The “developing world” is often left behind in the medical treatment of epidemics and other diseases, whether these are HIV-AIDS, Cholera, Black Fever, or Tuberculosis, and so on. These are the countries, what President Trump once called “sh**hole” countries, those in the southern hemisphere, below the Equator. To this day, they are still exploited by the first world for their natural resources and for their cheap labor through beneficial trade agreements with the first world, namely with the United States, Canada, Europe, Japan, Australia, and New Zealand. As medical anthropologist and physician Paul Farmer stated: “The idea that some lives matter less is the root of all that is wrong with the world.”

 

In other words, when we speak of epidemics, and even pandemics like the Coronavirus (COVID-19), we must understand that medical care is unequal in our world today. We must understand that “power structures” control who gets medical care and who does not. We must understand that so-called “first world nations” will be treated for the Coronavirus and in all likelihood the “developing world” will be left behind.
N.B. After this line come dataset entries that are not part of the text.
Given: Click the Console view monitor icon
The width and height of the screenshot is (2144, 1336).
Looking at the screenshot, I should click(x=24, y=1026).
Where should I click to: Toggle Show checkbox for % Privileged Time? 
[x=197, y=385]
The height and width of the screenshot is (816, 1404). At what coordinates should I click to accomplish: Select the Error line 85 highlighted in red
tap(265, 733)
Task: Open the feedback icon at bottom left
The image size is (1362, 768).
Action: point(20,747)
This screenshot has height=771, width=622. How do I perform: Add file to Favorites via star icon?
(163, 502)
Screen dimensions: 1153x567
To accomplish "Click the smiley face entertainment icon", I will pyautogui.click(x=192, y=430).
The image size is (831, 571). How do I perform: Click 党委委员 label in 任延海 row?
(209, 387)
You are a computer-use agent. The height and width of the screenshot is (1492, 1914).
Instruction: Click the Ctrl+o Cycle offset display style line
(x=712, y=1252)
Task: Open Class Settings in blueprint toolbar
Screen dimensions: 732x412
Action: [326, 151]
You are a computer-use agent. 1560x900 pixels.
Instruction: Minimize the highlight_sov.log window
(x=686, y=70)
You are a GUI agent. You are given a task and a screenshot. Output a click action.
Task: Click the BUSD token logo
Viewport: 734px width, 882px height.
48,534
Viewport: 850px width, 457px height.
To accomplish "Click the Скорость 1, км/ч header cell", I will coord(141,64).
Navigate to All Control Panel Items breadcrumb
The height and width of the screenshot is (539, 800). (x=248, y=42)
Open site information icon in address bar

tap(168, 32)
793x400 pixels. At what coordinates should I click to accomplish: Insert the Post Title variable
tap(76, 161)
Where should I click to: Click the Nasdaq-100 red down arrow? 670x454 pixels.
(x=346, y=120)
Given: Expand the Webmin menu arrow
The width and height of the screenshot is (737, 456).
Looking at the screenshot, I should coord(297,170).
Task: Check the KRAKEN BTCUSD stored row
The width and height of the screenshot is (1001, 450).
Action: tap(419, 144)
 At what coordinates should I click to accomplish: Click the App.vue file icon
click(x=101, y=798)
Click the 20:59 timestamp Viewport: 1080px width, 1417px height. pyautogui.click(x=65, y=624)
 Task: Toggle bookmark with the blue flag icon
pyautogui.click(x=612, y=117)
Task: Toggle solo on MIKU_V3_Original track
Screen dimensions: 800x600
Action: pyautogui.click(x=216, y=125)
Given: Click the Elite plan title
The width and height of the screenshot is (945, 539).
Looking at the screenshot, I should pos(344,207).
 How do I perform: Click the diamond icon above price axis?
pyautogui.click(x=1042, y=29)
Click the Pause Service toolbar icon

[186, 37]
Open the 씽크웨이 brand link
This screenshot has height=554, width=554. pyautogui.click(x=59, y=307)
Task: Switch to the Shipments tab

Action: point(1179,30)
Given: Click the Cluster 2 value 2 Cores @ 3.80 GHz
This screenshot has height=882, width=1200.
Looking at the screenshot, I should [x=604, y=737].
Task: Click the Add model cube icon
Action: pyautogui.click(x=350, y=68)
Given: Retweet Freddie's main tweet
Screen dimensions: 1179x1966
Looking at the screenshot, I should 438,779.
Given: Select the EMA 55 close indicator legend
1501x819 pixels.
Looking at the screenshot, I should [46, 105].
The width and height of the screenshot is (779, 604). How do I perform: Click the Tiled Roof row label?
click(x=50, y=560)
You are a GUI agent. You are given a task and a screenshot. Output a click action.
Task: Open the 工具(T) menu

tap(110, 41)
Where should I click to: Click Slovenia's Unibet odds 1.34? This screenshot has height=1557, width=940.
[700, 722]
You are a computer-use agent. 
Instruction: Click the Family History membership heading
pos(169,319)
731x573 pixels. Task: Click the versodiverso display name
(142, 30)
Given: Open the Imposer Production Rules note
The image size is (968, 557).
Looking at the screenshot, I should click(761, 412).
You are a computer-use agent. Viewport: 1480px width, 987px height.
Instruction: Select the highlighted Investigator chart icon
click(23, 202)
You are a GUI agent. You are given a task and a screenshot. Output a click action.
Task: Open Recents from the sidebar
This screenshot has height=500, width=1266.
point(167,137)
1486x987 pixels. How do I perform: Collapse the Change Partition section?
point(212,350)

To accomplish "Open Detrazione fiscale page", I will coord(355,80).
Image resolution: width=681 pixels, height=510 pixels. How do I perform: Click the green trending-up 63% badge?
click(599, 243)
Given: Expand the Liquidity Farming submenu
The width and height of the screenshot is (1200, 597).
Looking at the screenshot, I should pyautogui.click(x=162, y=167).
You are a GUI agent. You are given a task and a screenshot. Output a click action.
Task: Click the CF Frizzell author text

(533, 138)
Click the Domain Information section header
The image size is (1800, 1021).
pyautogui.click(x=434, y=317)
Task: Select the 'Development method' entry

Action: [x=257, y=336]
All you have to do is travel to Haiti, or rural India, or Uganda, or a favela in Brazil, or a Palestinian refugee camp in Lebanon, and there you will encounter why such inequalities are all too evident. It does not have to be this way. However, what we know is that in our post-colonial world, the same sorts of inequities from the colonial world have remained, and most probably will continue to remain for the foreseeable future.